Electric hire scooters may have increased their range in Canberra but fed-up authorities in Paris are putting a ban on the machines to the vote in April, more than four years since they first appeared.
Despite being extremely popular among tourists and some residents, the convenient and non-polluting devices are also the bane of those weary of reckless riders, a growing accident toll and the eyesores of discarded scooters.
Paris had already tried to contain the scooter issue by reducing the number of hire companies from 12 to just three, although there are still 15,000 scooters in the city, and bringing in more regulations, including limiting speeds.
But critics say riders show only cursory respect for the rules of the road, defy bans on riding on pavements, park anywhere and abandon scooters in parks or even throw them into the Seine river.

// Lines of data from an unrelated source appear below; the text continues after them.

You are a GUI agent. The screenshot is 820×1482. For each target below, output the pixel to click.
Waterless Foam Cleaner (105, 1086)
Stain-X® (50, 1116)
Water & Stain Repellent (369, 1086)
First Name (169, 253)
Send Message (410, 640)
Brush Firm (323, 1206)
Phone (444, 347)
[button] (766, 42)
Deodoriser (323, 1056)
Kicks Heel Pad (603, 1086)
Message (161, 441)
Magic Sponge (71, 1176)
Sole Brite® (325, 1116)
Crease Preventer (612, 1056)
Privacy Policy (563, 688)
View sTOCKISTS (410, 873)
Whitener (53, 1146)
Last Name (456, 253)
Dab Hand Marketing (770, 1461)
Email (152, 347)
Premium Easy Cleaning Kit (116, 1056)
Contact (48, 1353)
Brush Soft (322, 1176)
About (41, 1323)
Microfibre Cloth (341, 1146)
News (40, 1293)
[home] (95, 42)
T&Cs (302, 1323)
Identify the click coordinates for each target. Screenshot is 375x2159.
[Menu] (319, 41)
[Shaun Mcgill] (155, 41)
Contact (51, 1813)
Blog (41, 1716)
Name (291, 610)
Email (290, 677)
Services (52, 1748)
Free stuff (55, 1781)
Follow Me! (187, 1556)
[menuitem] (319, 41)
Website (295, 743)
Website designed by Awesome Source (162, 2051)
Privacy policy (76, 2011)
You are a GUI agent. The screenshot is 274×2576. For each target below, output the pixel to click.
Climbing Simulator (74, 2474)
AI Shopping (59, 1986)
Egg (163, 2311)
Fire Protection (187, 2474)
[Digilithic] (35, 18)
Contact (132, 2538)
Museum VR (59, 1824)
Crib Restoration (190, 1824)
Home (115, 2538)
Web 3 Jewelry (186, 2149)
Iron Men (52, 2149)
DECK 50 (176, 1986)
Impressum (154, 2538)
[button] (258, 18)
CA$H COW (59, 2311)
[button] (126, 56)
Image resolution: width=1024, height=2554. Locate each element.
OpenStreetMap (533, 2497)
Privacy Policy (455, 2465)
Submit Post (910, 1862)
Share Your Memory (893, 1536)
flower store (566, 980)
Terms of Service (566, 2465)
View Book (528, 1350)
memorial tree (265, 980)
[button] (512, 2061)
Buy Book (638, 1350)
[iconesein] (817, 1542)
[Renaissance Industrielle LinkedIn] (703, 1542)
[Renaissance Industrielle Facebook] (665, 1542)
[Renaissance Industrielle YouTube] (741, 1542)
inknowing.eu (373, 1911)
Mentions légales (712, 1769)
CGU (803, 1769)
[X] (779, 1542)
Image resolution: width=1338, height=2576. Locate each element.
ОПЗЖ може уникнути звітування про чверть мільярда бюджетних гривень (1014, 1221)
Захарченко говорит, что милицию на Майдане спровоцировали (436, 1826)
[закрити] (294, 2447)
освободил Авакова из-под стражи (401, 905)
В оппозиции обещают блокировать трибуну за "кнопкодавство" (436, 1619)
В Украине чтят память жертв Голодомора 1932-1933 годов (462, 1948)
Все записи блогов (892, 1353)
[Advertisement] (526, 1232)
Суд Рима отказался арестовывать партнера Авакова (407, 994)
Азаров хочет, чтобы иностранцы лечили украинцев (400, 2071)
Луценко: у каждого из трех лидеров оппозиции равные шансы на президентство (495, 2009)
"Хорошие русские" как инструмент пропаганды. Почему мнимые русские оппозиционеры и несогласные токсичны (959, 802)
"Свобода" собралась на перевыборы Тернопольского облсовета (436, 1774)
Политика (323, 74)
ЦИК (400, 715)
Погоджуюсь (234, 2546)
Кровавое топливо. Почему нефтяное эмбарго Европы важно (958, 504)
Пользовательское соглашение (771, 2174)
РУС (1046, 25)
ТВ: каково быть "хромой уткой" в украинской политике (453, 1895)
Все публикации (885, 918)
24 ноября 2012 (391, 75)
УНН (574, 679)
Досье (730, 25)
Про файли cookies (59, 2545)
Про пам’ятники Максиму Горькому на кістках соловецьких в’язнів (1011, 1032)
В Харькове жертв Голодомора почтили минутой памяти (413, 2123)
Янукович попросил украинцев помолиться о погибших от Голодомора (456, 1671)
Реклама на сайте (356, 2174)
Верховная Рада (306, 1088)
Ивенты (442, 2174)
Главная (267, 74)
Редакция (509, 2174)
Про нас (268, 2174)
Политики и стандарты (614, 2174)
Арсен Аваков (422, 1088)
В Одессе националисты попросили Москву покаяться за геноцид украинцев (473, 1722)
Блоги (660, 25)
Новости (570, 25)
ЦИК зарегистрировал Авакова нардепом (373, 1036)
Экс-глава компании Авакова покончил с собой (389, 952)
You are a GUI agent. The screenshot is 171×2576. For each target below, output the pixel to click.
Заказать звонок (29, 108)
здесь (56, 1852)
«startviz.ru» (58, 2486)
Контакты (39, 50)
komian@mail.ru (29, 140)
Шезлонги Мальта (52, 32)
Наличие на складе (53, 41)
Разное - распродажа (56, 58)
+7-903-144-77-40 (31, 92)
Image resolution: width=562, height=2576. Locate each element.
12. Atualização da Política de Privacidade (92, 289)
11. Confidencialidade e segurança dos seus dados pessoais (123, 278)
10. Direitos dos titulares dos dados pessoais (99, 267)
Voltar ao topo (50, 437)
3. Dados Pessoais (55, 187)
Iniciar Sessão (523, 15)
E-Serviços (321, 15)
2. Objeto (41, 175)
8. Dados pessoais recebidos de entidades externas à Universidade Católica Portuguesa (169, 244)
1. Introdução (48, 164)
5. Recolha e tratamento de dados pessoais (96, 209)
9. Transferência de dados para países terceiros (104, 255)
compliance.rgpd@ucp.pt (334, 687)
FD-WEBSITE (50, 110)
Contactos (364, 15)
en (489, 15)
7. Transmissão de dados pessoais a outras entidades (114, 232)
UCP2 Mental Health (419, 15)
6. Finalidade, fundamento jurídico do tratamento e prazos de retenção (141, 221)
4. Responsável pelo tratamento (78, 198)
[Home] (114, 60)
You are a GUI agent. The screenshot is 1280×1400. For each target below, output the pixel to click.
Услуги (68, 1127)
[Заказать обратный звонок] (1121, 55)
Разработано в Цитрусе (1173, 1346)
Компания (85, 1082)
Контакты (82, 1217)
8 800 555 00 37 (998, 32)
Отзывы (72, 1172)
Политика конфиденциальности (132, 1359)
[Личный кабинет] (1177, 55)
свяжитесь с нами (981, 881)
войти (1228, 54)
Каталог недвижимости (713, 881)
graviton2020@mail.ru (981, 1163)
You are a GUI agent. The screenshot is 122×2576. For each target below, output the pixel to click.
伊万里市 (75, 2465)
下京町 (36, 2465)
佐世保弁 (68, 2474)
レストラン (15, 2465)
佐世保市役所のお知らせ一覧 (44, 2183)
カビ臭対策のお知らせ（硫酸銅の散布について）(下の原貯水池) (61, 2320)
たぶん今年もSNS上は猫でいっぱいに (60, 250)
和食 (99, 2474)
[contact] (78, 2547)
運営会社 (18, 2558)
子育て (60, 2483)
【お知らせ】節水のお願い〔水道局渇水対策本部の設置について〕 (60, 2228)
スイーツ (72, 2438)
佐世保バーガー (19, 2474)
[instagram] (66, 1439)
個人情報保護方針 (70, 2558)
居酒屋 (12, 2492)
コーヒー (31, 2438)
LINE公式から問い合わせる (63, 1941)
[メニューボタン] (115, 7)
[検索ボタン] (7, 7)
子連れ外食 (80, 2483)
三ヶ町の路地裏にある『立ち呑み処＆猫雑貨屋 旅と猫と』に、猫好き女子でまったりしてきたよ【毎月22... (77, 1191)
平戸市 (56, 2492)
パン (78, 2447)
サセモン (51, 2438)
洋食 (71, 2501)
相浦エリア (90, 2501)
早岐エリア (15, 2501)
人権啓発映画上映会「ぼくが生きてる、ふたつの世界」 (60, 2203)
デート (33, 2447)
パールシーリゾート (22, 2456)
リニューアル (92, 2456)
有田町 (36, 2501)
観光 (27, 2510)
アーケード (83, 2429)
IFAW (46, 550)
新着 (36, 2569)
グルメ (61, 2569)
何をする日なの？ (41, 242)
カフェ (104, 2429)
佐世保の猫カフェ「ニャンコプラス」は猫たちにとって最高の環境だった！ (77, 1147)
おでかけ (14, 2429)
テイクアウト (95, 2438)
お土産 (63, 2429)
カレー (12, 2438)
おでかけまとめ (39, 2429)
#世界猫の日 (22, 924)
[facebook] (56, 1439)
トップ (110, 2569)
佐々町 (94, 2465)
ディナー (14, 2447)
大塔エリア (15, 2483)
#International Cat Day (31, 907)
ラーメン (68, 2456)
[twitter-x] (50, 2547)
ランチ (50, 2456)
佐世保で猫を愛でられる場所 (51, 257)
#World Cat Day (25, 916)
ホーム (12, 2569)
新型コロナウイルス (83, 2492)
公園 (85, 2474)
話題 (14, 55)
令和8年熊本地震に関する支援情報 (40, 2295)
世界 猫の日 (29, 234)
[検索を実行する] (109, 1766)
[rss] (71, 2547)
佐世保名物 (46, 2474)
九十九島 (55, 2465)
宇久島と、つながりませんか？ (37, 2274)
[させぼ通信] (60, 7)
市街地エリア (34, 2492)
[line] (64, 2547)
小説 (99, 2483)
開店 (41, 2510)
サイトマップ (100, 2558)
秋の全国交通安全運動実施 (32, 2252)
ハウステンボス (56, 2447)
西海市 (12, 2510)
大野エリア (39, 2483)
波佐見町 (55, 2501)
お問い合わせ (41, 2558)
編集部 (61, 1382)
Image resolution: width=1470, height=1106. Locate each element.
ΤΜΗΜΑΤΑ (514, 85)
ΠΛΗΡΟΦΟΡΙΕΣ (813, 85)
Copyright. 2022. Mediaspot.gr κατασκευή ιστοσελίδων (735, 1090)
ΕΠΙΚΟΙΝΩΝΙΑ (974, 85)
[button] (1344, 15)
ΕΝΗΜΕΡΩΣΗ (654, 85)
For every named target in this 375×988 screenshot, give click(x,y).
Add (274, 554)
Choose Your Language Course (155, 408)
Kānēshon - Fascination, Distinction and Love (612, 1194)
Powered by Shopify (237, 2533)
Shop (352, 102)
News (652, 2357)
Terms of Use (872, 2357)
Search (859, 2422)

They have been accused of turning the city’s streets into a jungle for pedestrians.
In 2021, 24 people died in scooter-related accidents in France, including one in Paris. This year, Paris registered 337 accidents with e-scooters and similar vehicles in the first eight months of the year, up from 247 over the same period in 2021.
Last November a scooter rider died after colliding with a lorry.
In September, Paris threatened the three operators with non-renewal of their licences, which expire in March, if they failed to limit reckless riding and other “misuses”.
The city even conducted a cost-benefit analysis. Deputy mayor for urban transport David Belliard told AFP that the analysis found that the scooters did not make sense.
“They are in the way and they are dangerous,” he said, saying he favoured a ban to “pacify our streets and pavements”.
The operators proposed additional regulations in a bid to address concerns, but the referendum will go ahead on 2 April asking, “Do we or don’t we continue with free-floating rental scooters?”
Paris Mayor Anne Hidalgo told Le Parisien newspaper the issue was extremely divisive and she was leaning towards a ban.
The vote will be watched closely outside of Paris because the city has become one of the largest markets and a pioneer in establishing rules as part of an attempt to make e-scooters safe and acceptable to residents.
In December, the ACT Government extended the hire scheme operated by two companies, Neuron and Beam, to suburbs in Woden, Weston, Molonglo and Tuggeranong, boasting that Canberrans could now ride from Gungahlin in the north to Tuggeranong in the south.
In August, Gungahlin, Yarralumla and Weston were added to the scheme after Belconnen became the first district to be connected to the initial city zone in April.
Many of the issues behind the proposed Paris ban have emerged in Canberra although not to the same extent.
In September, a 19-year-old woman died after her private scooter collided with a car on Drakeford Drive in Kambah.
Hire scooters though are blocked from using the main arterial roads, and in March the Assembly passed a raft of new laws, introducing new offences for riding the devices without proper control and giving police the power to direct a person to get off an e-scooter.
The Government has also signalled it might consider implementing no-park zones outside popular nightspots or targeted curfews to make scooters harder to access at times and in locations when and where riders would likely be intoxicated.
The hire companies themselves are doing what they can to improve safety and reduce complaints by providing online rider education, trialling of tactile signage to support pedestrians, especially those with blind or low vision, and prompt collection of abandoned scooters.
Whatever the outcome in Paris, e-scooters in this national capital look here to stay for the foreseeable future.